Self-determination theory is a well-established theory of motivation. This theory provides for fundamental concepts related to human motivation, including self-determination. The mathematization of this theory has been envisaged in a series of two papers by the author. The first paper entitled “Mathematical self-determination theory I: Real representation” addressed the representation of the theory in reals. This second paper is in continuation of it. The representation of the first part allows to abstract the results in more general mathematical structures, namely, affine spaces. The simpler real representation is reobtained as a special instance. We take convexity as the pivotal starting point to generalize the whole exposition and represent self-determination theory in abstract affine spaces. This includes the affine space analogs of the notions of internal locus, external locus, and impersonal locus, of regulated and graded motivation, and self-determination. We also introduce polar coordinates in Euclidean affine motivation spaces to study self-determination on radial and angular line segments.

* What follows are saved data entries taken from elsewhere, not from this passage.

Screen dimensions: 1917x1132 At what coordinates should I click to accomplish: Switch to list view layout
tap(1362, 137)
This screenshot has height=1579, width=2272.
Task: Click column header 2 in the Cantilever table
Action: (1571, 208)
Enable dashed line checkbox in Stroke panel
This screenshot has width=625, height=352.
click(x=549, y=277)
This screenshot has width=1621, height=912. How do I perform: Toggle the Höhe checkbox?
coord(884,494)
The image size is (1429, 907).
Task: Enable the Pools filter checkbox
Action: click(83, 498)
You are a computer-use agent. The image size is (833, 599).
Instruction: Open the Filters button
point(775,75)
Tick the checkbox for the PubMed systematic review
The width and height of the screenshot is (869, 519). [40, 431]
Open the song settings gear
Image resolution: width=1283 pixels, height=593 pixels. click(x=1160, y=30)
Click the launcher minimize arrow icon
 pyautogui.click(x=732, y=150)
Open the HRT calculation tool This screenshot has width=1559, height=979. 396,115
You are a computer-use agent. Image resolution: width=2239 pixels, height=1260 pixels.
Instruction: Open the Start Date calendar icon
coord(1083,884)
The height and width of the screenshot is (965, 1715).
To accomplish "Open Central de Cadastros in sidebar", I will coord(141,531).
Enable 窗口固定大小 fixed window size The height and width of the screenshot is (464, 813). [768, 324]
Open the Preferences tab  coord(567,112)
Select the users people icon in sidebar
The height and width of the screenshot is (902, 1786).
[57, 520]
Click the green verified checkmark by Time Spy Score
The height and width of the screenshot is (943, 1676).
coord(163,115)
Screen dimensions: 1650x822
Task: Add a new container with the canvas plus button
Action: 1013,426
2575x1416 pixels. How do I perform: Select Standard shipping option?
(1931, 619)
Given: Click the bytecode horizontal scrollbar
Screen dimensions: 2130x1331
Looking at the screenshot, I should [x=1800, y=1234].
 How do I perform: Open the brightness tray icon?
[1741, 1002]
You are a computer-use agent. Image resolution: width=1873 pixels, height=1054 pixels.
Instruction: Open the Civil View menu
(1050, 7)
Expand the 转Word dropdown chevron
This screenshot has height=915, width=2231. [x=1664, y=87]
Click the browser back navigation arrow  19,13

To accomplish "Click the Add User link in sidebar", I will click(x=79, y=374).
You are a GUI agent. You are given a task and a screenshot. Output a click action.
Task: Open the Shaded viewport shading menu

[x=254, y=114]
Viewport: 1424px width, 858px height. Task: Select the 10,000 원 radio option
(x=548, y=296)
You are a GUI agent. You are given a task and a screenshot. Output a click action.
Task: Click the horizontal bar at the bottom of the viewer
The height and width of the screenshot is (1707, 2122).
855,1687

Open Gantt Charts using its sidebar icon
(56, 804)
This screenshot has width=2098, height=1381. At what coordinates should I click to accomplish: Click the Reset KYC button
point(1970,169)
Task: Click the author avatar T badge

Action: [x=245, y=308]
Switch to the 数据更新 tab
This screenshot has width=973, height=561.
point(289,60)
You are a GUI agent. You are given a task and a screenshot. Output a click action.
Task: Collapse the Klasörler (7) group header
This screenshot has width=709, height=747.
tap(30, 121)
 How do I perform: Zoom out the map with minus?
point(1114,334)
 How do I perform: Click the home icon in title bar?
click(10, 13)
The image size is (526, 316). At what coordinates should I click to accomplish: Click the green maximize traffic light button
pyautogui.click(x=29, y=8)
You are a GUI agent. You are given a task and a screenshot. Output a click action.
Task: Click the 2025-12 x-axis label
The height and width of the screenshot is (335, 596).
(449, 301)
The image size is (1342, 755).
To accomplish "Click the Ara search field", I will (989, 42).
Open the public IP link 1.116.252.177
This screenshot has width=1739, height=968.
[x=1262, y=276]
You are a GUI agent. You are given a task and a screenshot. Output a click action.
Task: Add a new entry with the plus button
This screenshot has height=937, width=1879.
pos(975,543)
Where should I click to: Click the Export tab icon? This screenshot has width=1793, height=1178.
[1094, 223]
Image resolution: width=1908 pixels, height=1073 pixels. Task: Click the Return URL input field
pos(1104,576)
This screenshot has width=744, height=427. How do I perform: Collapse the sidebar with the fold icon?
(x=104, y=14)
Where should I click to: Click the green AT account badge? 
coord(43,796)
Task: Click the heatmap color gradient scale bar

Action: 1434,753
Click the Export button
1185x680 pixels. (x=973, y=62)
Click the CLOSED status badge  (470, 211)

We prove the distributivity of the lattice of general self-determination in the affine space formulation. The representation in an affine space is free in the choice of primitives. However, the different representations, in reals or affine, are shown to be unique up to canonical isomorphism. The aim of this paper is to extend on the results obtained in the first paper, thereby to further lay the mathematical foundations of self-determination motivation theory.

自决理论是一种行之有效的动机理论。该理论提供了与人类动机相关的基本概念，包括自决。作者在两篇系列论文中设想了该理论的数学化。第一篇题为“数学自决理论 I：实数表示”的论文讨论了该理论在实数中的表示。第二篇论文是它的延续。第一部分的表示允许将结果抽象为更一般的数学结构，即仿射空间。重新获得更简单的真实表示作为特殊实例。我们以凸性为关键起点来概括整个论述并在抽象仿射空间中表示自决理论。这包括内部轨迹、外部轨迹和非人格轨迹、调节和分级动机以及自我决定等概念的仿射空间类似物。我们还在欧几里得仿射动机空间中引入极坐标来研究径向和角线段的自决。我们证明了格子的分布性仿射空间公式中的一般自决。仿射空间中的表示可以自由选择基元。然而，不同的表示，无论是实数还是仿射，在规范同构方面都被证明是唯一的。本文的目的是扩展第一篇论文所获得的结果，从而进一步奠定自我决定动机理论的数学基础。